> [ФРАГМЕНТ ТЕКСТА]

• • • •

И все же Денис прорвался! Его полюбили самые блестящие офицеры (он был обаятелен, остроумен, к тому же подкупал скромностью) и составили протекцию. Осенью 1801 года Денис Давыдов вступил эстандарт-юнкером в кавалергардский полк. В автобиографии Денис Васильевич вспоминал (в третьем лице): «Наконец привязали недоросля нашего к огромному палашу, опустили его в глубокие ботфорты и покрыли святилище поэтического его гения мукою и треугольною шляпою». Мукой в те времена пудрили парики. Насчет поэтического гения: Денис Васильевич имел в виду те задиристые стишки, которыми он почти сразу стал грешить. А что ему оставалось делать, когда товарищи по полку подтрунивали над его внешностью, — только отстреливаться каламбурами.
Но, пожалуй, он слишком увлекся. И с
товарищей переключился на… первых лиц государства, которых самым легкомысленным образом принялся высмеивать в баснях. В одной, под названием «Голова и ноги», ноги, в которых легко угадывались офицеры, грозят голове: «Коль ты имеешь право управлять, То мы имеем право спотыкаться, И можем иногда, споткнувшись, — как же быть? — Твое величество об камень расшибить». В другой, «Орлица, Турухтан и Тетерев», он, польстив одной только императрице Екатерине II (назвав ее орлицей), покойного императора Павла сравнил с петухом, а здравствующего и царствующего Александра I — с глухим тетеревом (Александр Павлович и правда был туг на ухо), мало что понимающим вокруг и разоряющим птичье царство. Но император был не настолько глух, чтобы не прослышать об этих баснях. Денис был изгнан из гвардии и переведен в армейский
гусарский полк, в киевскую губернию. Такое с кавалергардами случалось редко и за большую провинность, вроде трусости в бою, казнокрадства или шулерства в картах. Впрочем, в гусарах Давыдову понравилось: лихие пирушки (он больше воспевал их в стихах, чем пил на самом деле), буйные шутки вроде того, чтобы въехать на спор на коне в дом предводителя дворянства или похитить невесту из-под венца, узнав, что ее выдают замуж против воли… Все это Денис теперь воспевал в своих «зачашных песнях», а басни оставил.

• • • •

> [ЗАДАНИЕ] Перепиши слово в слово часть фрагмента о Денисе Давыдове: всё от слов «И все же Денис» и до слов «только отстреливаться каламбурами.» включительно. Строки дальше никак не связаны с фрагментом о Денисе Давыдове.

> [ИСХОДНЫЕ МАТЕРИАЛЫ]
• • • •

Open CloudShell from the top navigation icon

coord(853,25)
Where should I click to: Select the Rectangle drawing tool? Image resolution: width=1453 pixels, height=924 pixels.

• • • •

> [ОТВЕТ]
И все же Денис прорвался! Его полюбили самые блестящие офицеры (он был обаятелен, остроумен, к тому же подкупал скромностью) и составили протекцию. Осенью 1801 года Денис Давыдов вступил эстандарт-юнкером в кавалергардский полк. В автобиографии Денис Васильевич вспоминал (в третьем лице): «Наконец привязали недоросля нашего к огромному палашу, опустили его в глубокие ботфорты и покрыли святилище поэтического его гения мукою и треугольною шляпою». Мукой в те времена пудрили парики. Насчет поэтического гения: Денис Васильевич имел в виду те задиристые стишки, которыми он почти сразу стал грешить. А что ему оставалось делать, когда товарищи по полку подтрунивали над его внешностью, — только отстреливаться каламбурами.